J Immunol Methods. 1991 Jan 24;136(1):37-43. doi: 10.1016/0022-1759(91)90247-d.
An ELISA for the quantitation of antibodies against Naja naja siamensis venom proteins has been developed for use as a possible replacement for the in vivo neutralization assay of antivenom potency. Comparison was made with three preparations of venom proteins as antigens of ELISA: these were the crude venom, a toxin fraction and the purified principle postsynaptic neurotoxin of the Thai cobra. Eight batches of horse monovalent therapeutic anti-cobra antivenom, one of which served as positive reference, were assayed by the ELISAs and also by the in vivo neutralization assay using mice. When crude venom, the toxin fraction and the pure neurotoxin were used as antigens in the ELISAs, the correlation coefficients between the ELISA antibody titers and in vivo neutralization of the antivenoms were 0.82 (P less than 0.005), 0.94 (P less than 0.001) and 0.95 (P less than 0.001), respectively. Thus, the ELISA which measures only the antibody against the principle toxin of the snake venom should be most suitable for use as an in vitro assay of antivenom potency. The ELISA should also be useful for potency assessment and standardization of antivenoms against other elapid snake venoms whose lethal components are small, poorly immunogenic peptides.

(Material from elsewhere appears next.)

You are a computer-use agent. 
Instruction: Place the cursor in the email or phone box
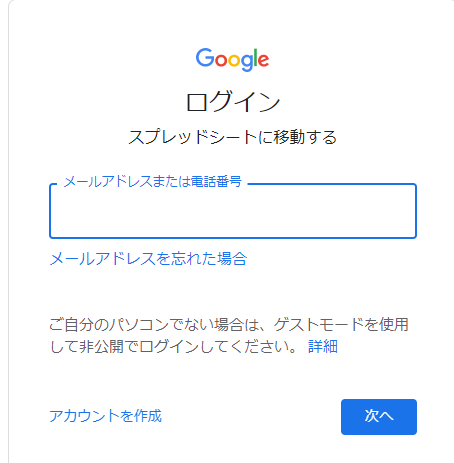[x=233, y=211]
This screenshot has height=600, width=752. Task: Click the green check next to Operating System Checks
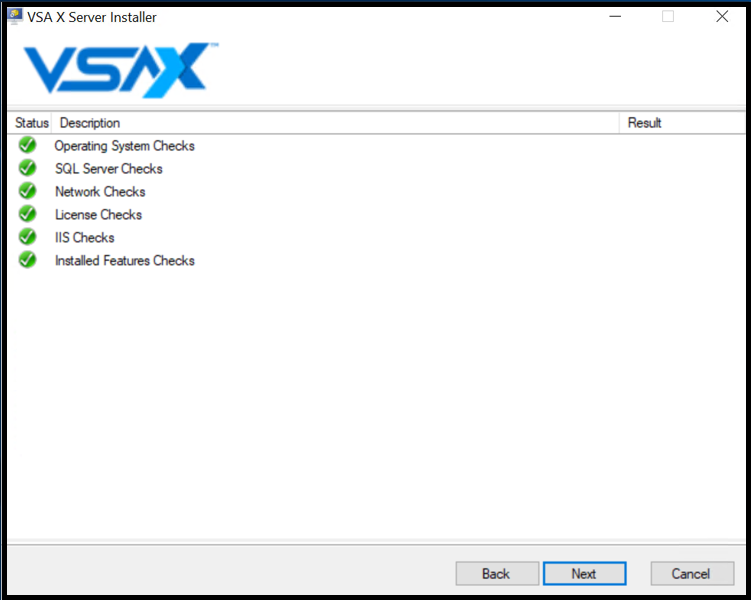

已开发出一种用于定量检测抗眼镜蛇泰国亚种毒液蛋白抗体的酶联免疫吸附测定(ELISA),以用作抗蛇毒血清效力体内中和试验的可能替代方法。将三种毒液蛋白制剂作为ELISA抗原进行了比较:即粗毒液、一种毒素组分和泰国眼镜蛇的纯化主要突触后神经毒素。通过ELISA以及使用小鼠的体内中和试验,对八批马单价治疗性抗眼镜蛇抗蛇毒血清进行了检测,其中一批用作阳性对照。当在ELISA中使用粗毒液、毒素组分和纯神经毒素作为抗原时,ELISA抗体效价与抗蛇毒血清体内中和之间的相关系数分别为0.82(P<0.005)、0.94(P<0.001)和0.95(P<0.001)。因此,仅检测针对蛇毒主要毒素抗体的ELISA最适合用作抗蛇毒血清效力的体外检测方法。该ELISA对于评估针对其他致死成分是小的、免疫原性差的肽的眼镜蛇科蛇毒的抗蛇毒血清的效力和标准化也应是有用的。